> **Instructions to follow**: Could you output every record again, exactly as given?
*** Available records ***
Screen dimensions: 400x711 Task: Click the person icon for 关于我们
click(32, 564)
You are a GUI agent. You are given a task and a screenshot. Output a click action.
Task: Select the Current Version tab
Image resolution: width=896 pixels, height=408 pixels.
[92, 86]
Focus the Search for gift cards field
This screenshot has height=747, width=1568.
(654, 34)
***
> **Task result**:
Screen dimensions: 400x711 Task: Click the person icon for 关于我们
click(32, 564)
You are a GUI agent. You are given a task and a screenshot. Output a click action.
Task: Select the Current Version tab
Image resolution: width=896 pixels, height=408 pixels.
[92, 86]
Focus the Search for gift cards field
This screenshot has height=747, width=1568.
(654, 34)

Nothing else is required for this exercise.